A lot of people building businesses struggle with the concepts of micromanagement and empowerment.
A lot of people building businesses struggle with the concepts of micromanagement and empowerment.
Textbooks tell them that empowerment is good and micromanagement is bad. The reality is that, in the business world, there’s a place for both.
Micromanagement
Many entrepreneurs are control freaks. They don’t believe anyone can do the job as well as they can and they’re terrified someone will screw up the business that they have put so much into building. There’s also a bit of them that says: ‘I can outrun, outshoot and outfish anyone.’
These people check everything that others do; look over their employees’ shoulders and at their worst, treat even their experienced staff not as executives, but as assistants. For those entrepreneurs who only want a small business, that’s fine, because that’s all they’re going to get. Micromanagement is for small companies – and for small people in big companies.
The fact is that any start-up entrepreneur has to be deeply involved in all aspects of the work. Often there is no one else to do it anyway, but it also gives the entrepreneur a broad understanding of the business. It’s difficult for employees to bluff their boss when he or she has done their job before them.
As the company grows there comes a point when even the most dynamic and driven entrepreneur is overstretched. This is the hire and delegate phase.
The first hirings should support you and make you more efficient. The point is to enable you to spend more time on the more important things. It’s unashamedly self-centred, but it’s right for the first ‘lift-off’ phase.
Delegating is simpler than people think: any task can be done by someone else as well as you can do it, so delegating allows you to be more selective with your time.
This is hugely important because most entrepreneurs at this early stage of building their business are only just learning to let go. Initially, delegating to people is frustrating because it takes up valuable time, particularly when done properly. You should explain not only what is required, but why it is required so that the task is put into a proper context.
As a result, the smarter hirings will start to use their own initiative and contribute more and, if they receive the right encouragement, they will work harder too.
Empowerment
As the company grows, hiring people to support the founder is not enough: functional managers with real expertise are needed.
To gain the best return from these more expensive people, they need to be given authority in their area of responsibility. They have to be allowed to make mistakes, but not the same ones again and again. This is the empowerment phase.
Many assume that this means the boss has to let go. This is only true to an extent. Yes, you have to give people real authority, and that means giving them power. But it needs to be absolutely clear what the precise responsibilities and objectives are, and how the budget is fixed. Moving away from the brief or going over budget should always require authorisation.
This may be only partial empowerment, but it’s your business: you understand it better than anyone else and, initially, you can’t take any chances that people will screw things up.
You will be checking how these managers are doing – dipping in and dipping out, asking a few well-aimed questions each time; making suggestions and moving on. And you should show them if you are pleased or not with the answers.

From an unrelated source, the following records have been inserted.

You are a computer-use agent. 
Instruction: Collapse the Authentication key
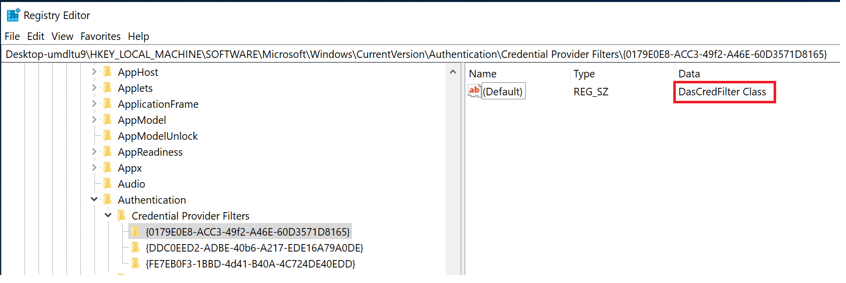pos(94,200)
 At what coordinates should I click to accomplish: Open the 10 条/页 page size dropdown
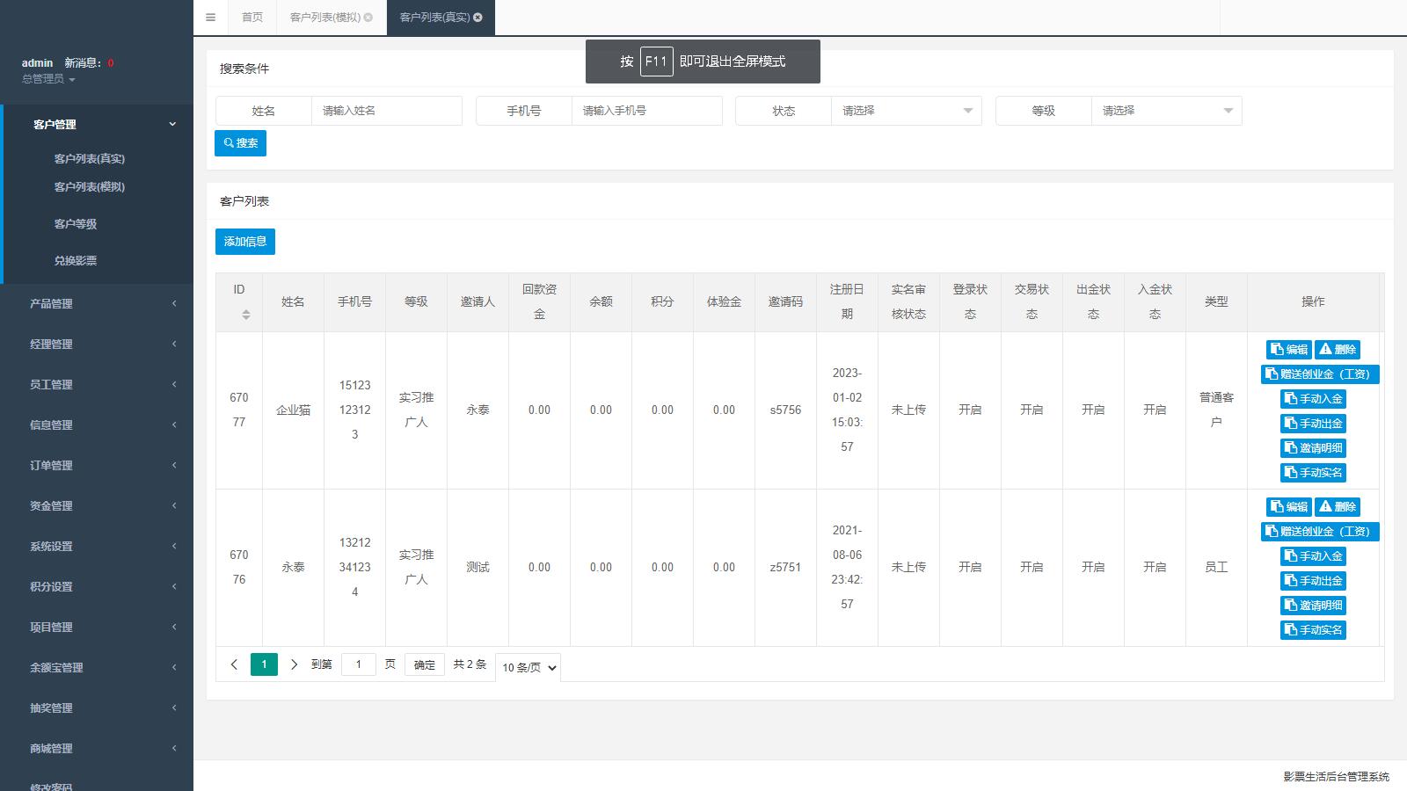pyautogui.click(x=529, y=668)
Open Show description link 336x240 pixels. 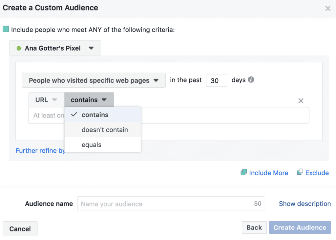click(x=305, y=204)
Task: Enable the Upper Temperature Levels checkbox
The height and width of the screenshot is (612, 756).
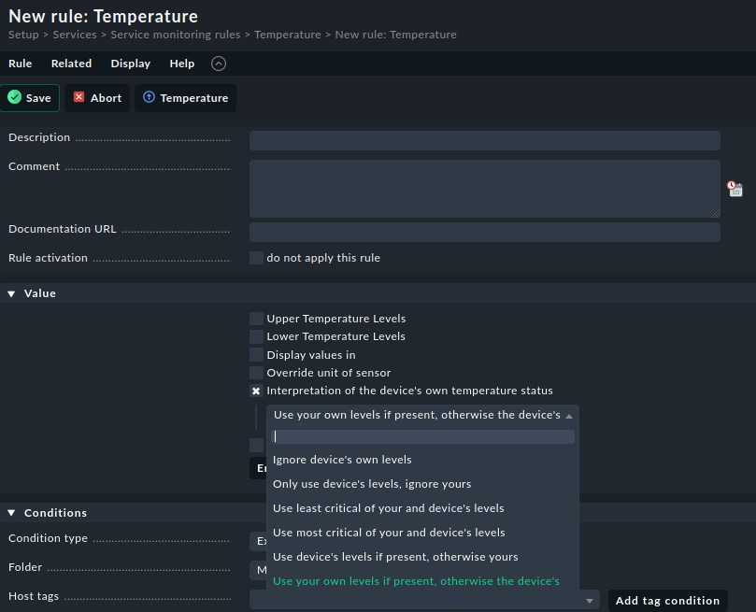Action: (256, 318)
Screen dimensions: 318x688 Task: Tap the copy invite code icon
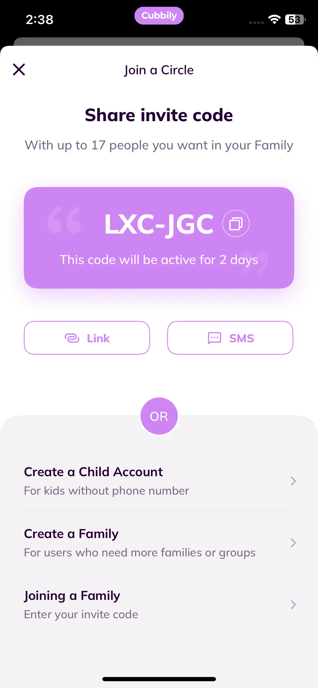pyautogui.click(x=236, y=223)
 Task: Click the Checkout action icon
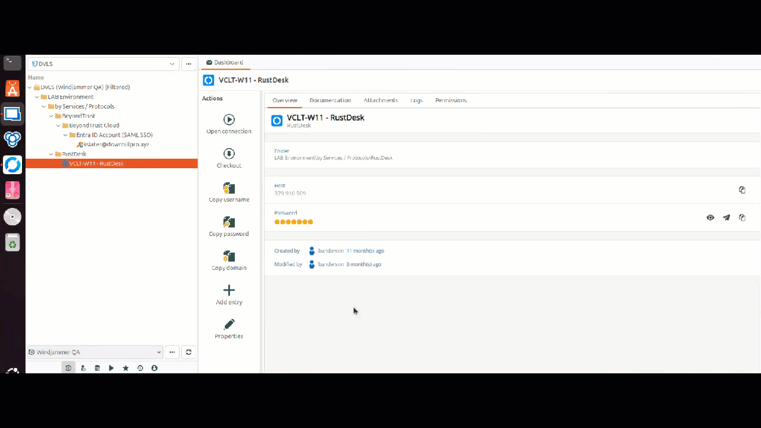click(x=229, y=154)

It is imperative that employees know they are noticed, however senior they are. The really good people feel appreciated and repay you with loyalty and commitment. The idlers and corner-cutters know it’s likely they will be found out. If you have recruited and developed your team well and provided an environment in which they can shine, there will come a time when you will need to start fully empowering people.
Partnership
To me there was a stage at my advertising agency CIA when it became clear the company had moved to the next level. A number of my key executives were answering all my questions well whenever I dropped into their department. They were introducing initiatives I hadn’t thought of, and doing some things better than I could. That was the time to give them full power and to treat them more as business partners than employees.
You will no longer be concerned with ‘quality controlling’ these people, but instead you’ll be worrying about how you retain and reward them.
This is hugely important and the final stage in building a highly successful business – you have moved from micromanagement to delegation, empowerment to partnership.